Bagi China, menduduki Taiwan bukan hanya perkara mengembalikan "teritori yang hilang". Kendali pada pulau itu membuat Beijing mendapatkan "kapal induk antikaram di Pasifik"—istilah yang pernah diucapkan Jenderal Douglas MacArthur.

Mastro mengatakan kemenangan China atas Taiwan akan mengubah total peta strategis Asia.

"Jika China jadi bertempur untuk mendapatkan Taiwan dan menang, mereka tidak hanya reunifikasi dengan Taiwan, tapi pada dasarnya juga mengakhiri peran Amerika Serikat sebagai pemimpin di Asia sebagaimana yang kita tahu selama ini," kata dia.

"Dengan demikian, ada banyak keuntungan dari perspektif China."

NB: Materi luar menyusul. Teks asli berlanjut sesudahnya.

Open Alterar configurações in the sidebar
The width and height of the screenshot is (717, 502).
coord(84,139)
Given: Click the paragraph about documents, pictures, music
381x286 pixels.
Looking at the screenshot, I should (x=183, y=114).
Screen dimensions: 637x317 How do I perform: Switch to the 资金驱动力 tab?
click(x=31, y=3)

Di Washington DC, kini ada pemahaman lintas haluan partai bahwa ancaman terhadap Taiwan meningkat. Sebagai sinyal yang jelas untuk China, pemerintahan Presiden Donald Trump telah menyetujui penjualan senjata bernilai miliaran dollar ke Taiwan, termasuk, untuk pertama kalinya, rudal canggih yang diluncurkan dari udara ke darat.

Risiko salah menghitung kekuatan militer AS

Bagaimanapun, masih belum jelas apa yang akan dilakukan Amerika Serikat jika Taiwan diserang. Kapten Fanell mengatakan aksi semacam itu merupakan kesalahan.

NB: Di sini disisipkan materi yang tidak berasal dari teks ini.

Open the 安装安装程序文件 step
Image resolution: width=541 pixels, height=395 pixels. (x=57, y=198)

"Kita tahu dari sejarah, kita tahu kurangnya dukungan terhadap pemerintah Taiwan mengindikasikan kepada Saddam bahwa dia leluasa ke Kuwait," kata dia.

"Kita tahu dari Perang Korea, pernyataan-pernyataan ambigu memberikan China dan Rusia pemikiran bahwa OK untuk menyerang Semenanjung Korea. Jika kita tidak mengeluarkan pernyataan-pernyataan tegas tentang siapa teman dan sekutu dan apa yang akan kita lakukan untuk membela mereka, maka kita menempatkan mereka dalam risiko," tambahnya.

Konflik-konflik tersebut juga menjadi pelajaran bagi Xi Jinping, menurut Prof Tsang. Walau terlambat, Amerika toh membantu Korea Selatan dan Kuwait.

Prof Tsang menilai China tidak akan menganggap enteng tekad militer AS begitu mereka diprovokasi.

"Semangat militer Amerika Serikat adalah mereka akan bertempur dan bertempur dan bertempur. Jika China memperhitungkan itu, saya pikir mereka akan lebih berhati-hati dalam membuat kalkulasi dan risiko salah perhitungan bisa dikurangi," paparnya.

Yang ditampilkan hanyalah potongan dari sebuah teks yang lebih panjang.